* What this exercise asks *
**A)** From the wicker furniture post below, list every color choice offered for the dining table and four chairs.
**B)** Reproduce the wicker furniture post from "Wednesday, April 30, 2014" up to and including "match the colors!".

* Quoted text *

Wednesday, April 30, 2014

Wish List Wednesdays: Colorful Outdoor Wicker Collection from Plow & Hearth

Wicker Stacking Chairs in Orange;
Talavera Tile Indoor/Outdoor Rug;
Outdoor Throw Pillow in Leaf Green

My latest Plow & Hearth catalog just arrived, and it is filled with all sorts of colorful items for outdoor living.  My favorite is the weather-resistant resin wicker collection.  A dining table and four chairs are available for $599.95 in your choice of blue, lime, orange, red, or yellow:

Or purchase each piece separately ($299.95 for the dining table or $129.95 for a bistro table, and $99.95 each for the chairs) and mix and match the colors!

There are even outdoor wicker ottoman poufs in two sizes (small $79.95, large $119.95) to scatter about the yard for more casual seating:

(also available in blue or white)

* Supplied entries *
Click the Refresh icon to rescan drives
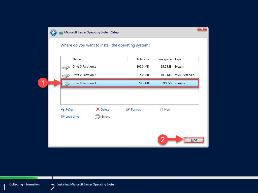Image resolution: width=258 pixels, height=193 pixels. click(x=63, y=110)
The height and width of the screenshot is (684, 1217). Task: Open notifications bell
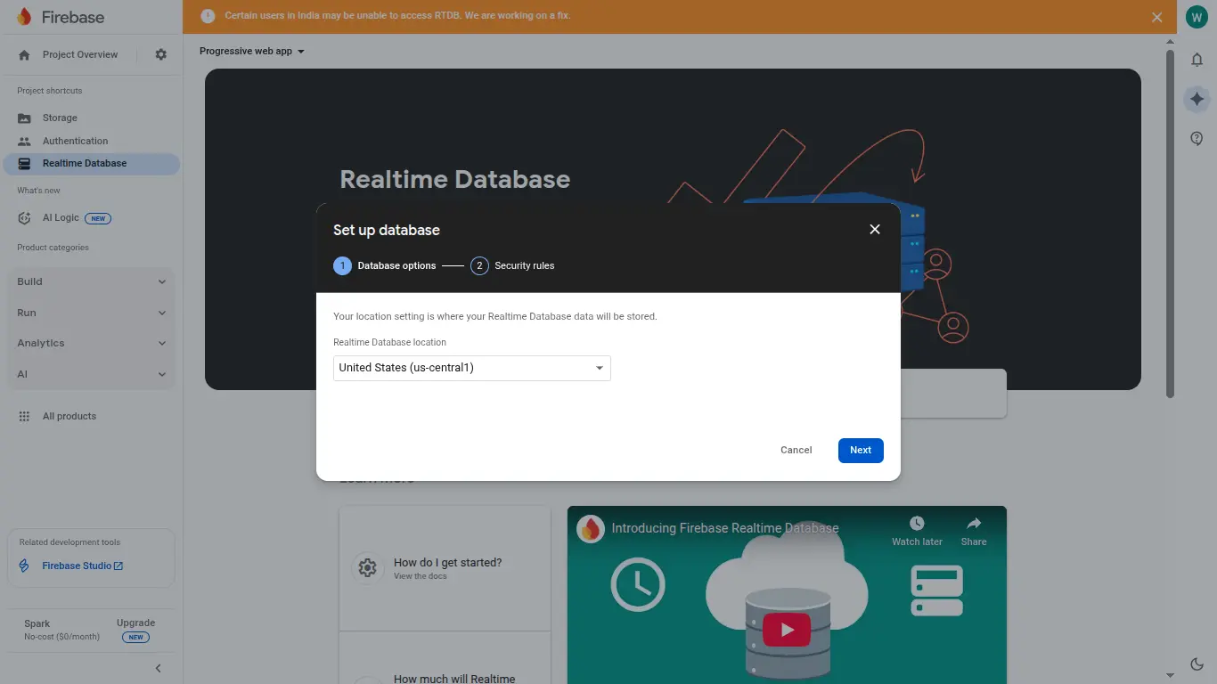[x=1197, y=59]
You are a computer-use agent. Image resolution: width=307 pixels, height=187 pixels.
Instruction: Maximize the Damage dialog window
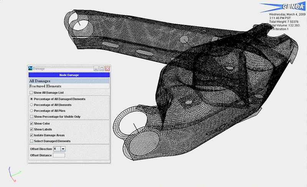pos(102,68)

--

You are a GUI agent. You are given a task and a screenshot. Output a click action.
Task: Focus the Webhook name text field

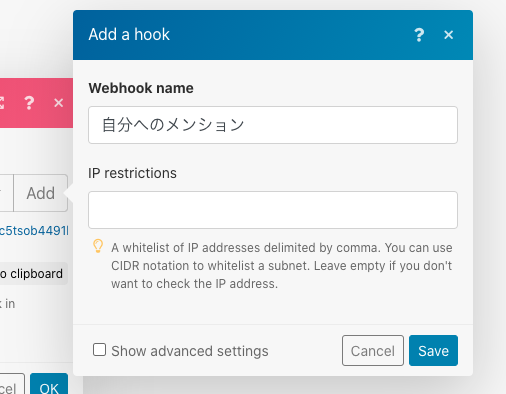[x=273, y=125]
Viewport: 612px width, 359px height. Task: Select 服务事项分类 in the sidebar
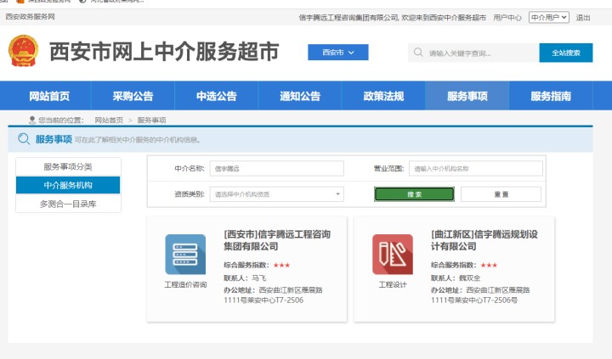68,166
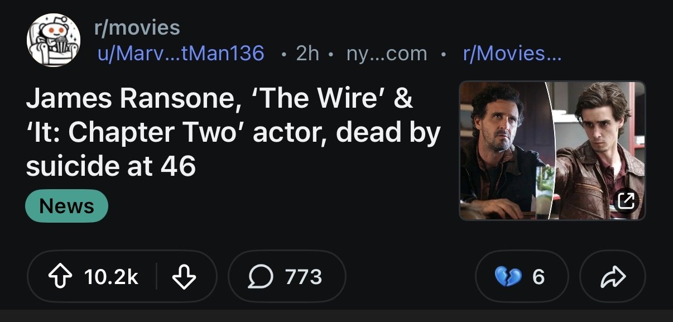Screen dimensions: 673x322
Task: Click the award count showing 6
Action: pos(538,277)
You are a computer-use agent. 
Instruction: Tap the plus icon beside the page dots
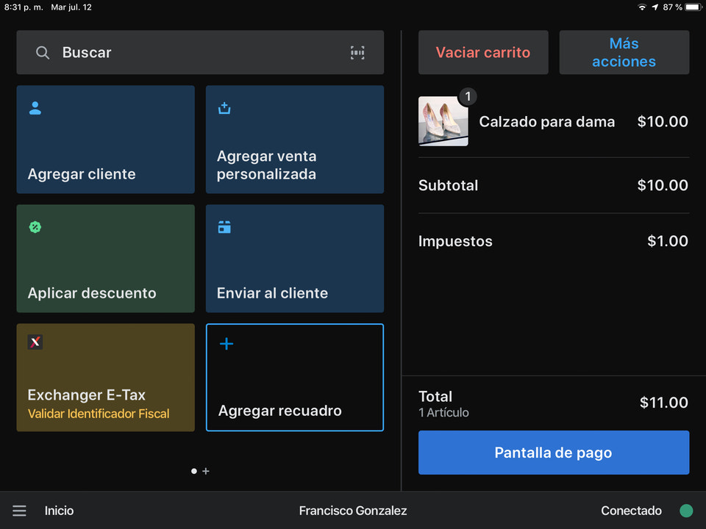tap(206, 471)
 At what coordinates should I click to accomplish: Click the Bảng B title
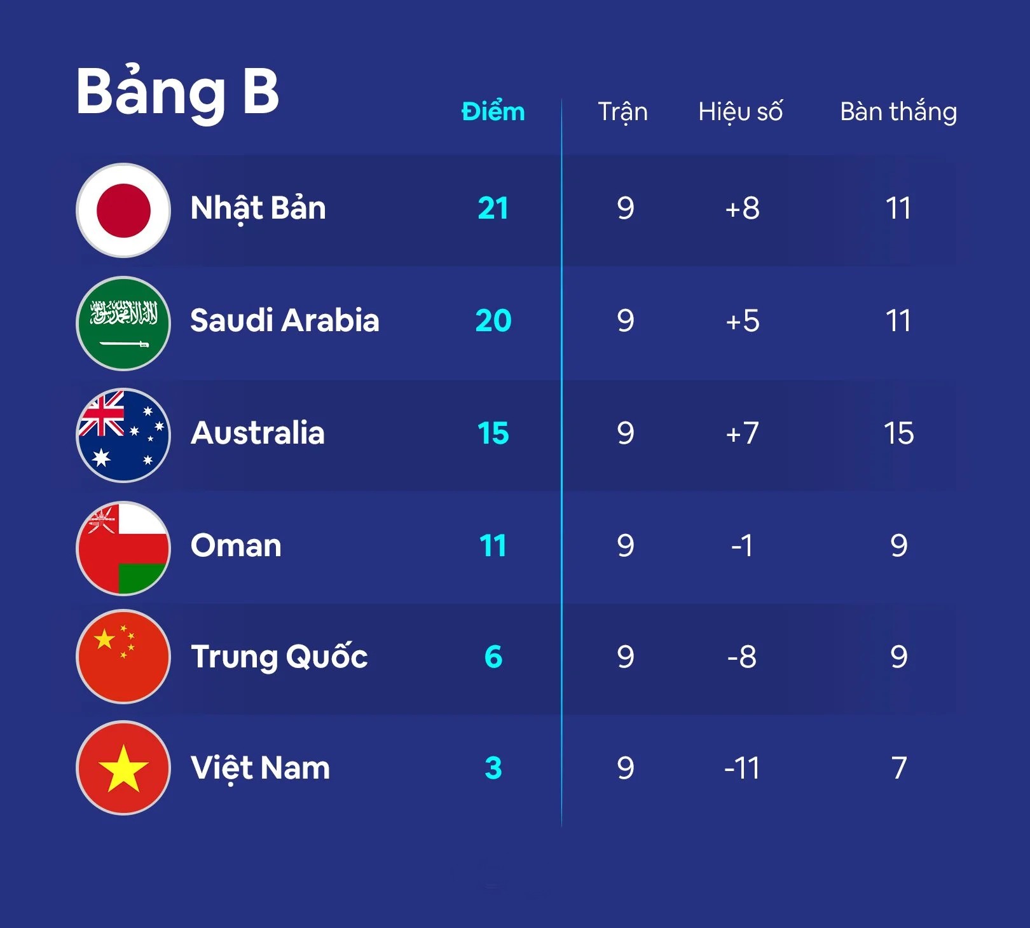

--

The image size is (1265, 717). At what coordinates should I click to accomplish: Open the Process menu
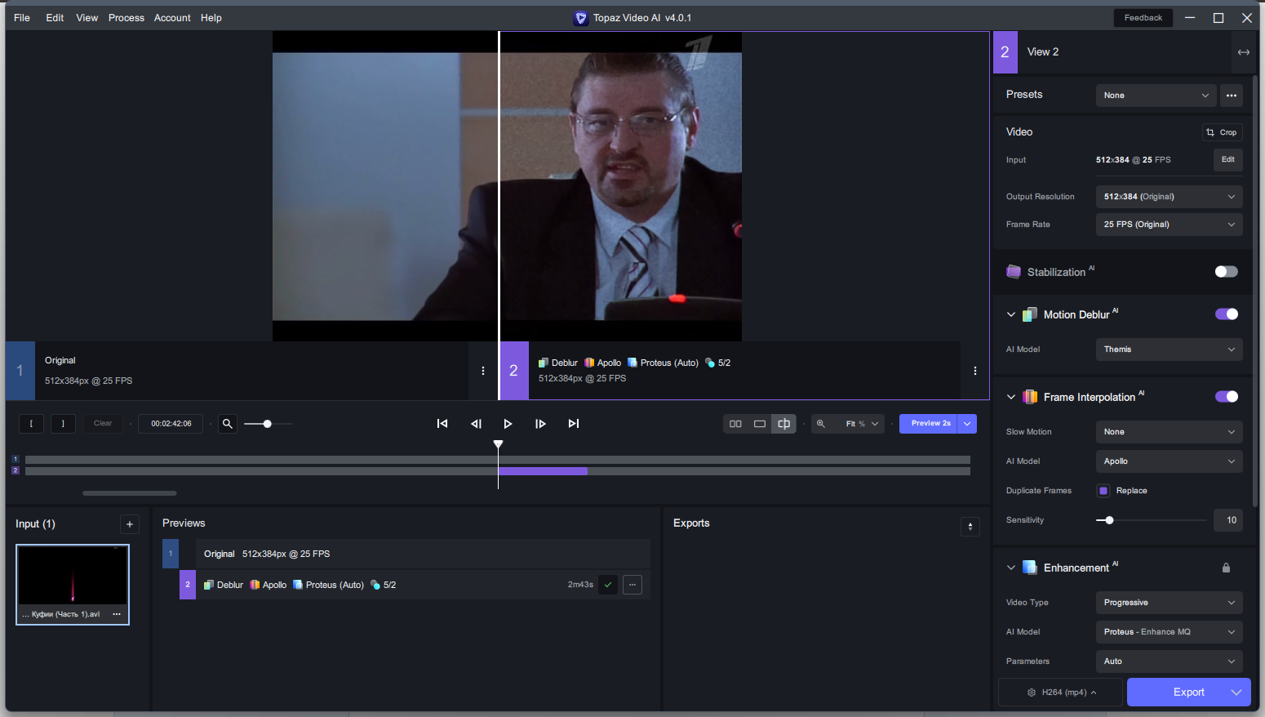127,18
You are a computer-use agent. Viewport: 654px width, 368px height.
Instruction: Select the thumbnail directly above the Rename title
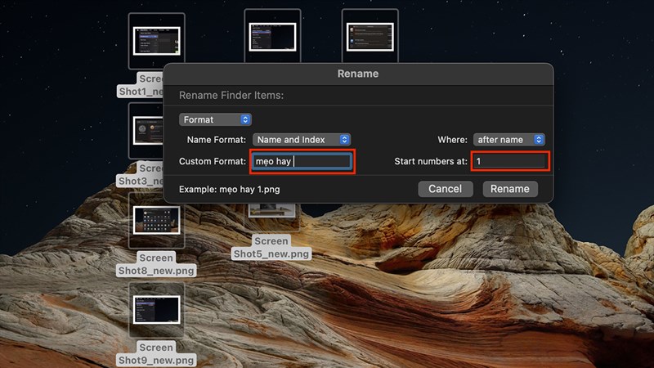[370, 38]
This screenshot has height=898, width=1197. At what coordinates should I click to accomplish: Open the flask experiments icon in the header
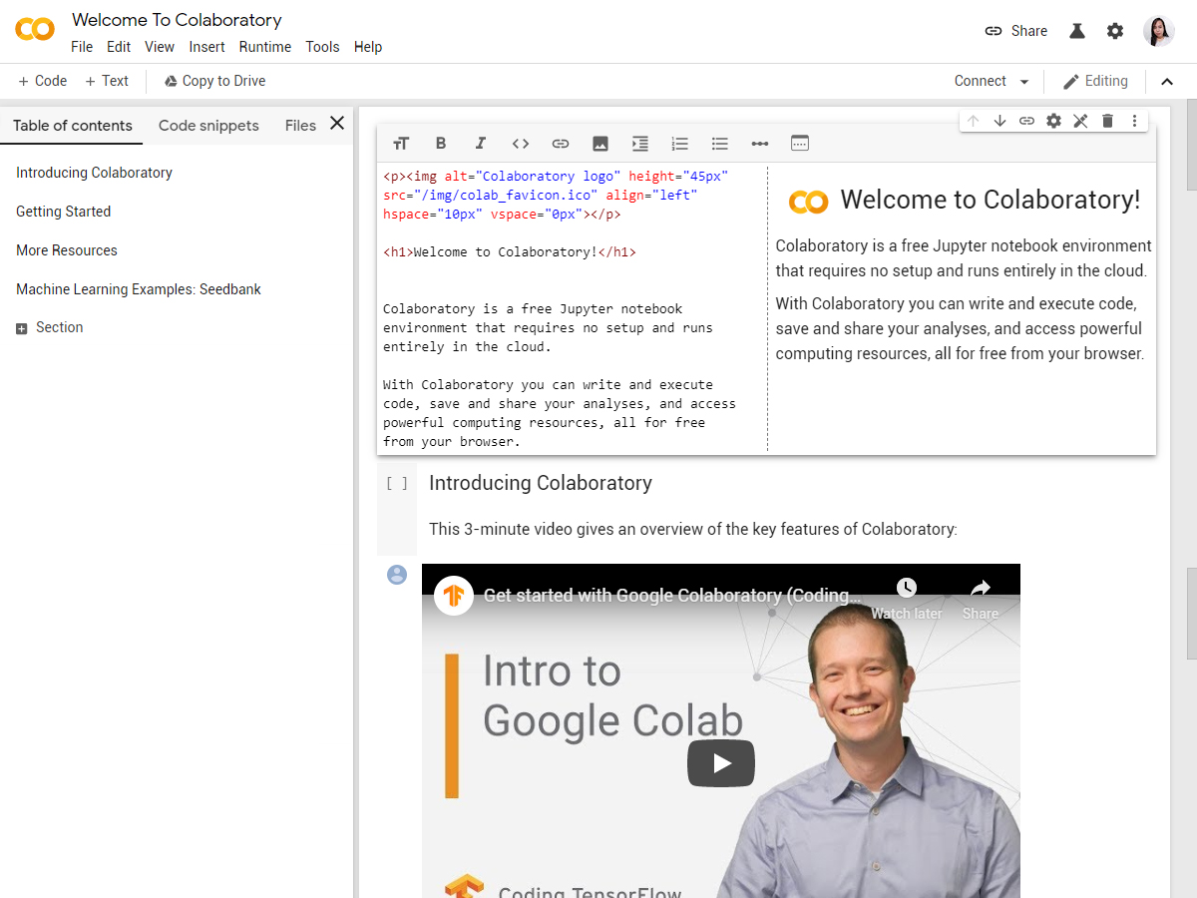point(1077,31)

* Task results *
**A)** Blue, lime, orange, red, yellow

**B)**
Wednesday, April 30, 2014

Wish List Wednesdays: Colorful Outdoor Wicker Collection from Plow & Hearth

Wicker Stacking Chairs in Orange;
Talavera Tile Indoor/Outdoor Rug;
Outdoor Throw Pillow in Leaf Green

My latest Plow & Hearth catalog just arrived, and it is filled with all sorts of colorful items for outdoor living.  My favorite is the weather-resistant resin wicker collection.  A dining table and four chairs are available for $599.95 in your choice of blue, lime, orange, red, or yellow:

Or purchase each piece separately ($299.95 for the dining table or $129.95 for a bistro table, and $99.95 each for the chairs) and mix and match the colors!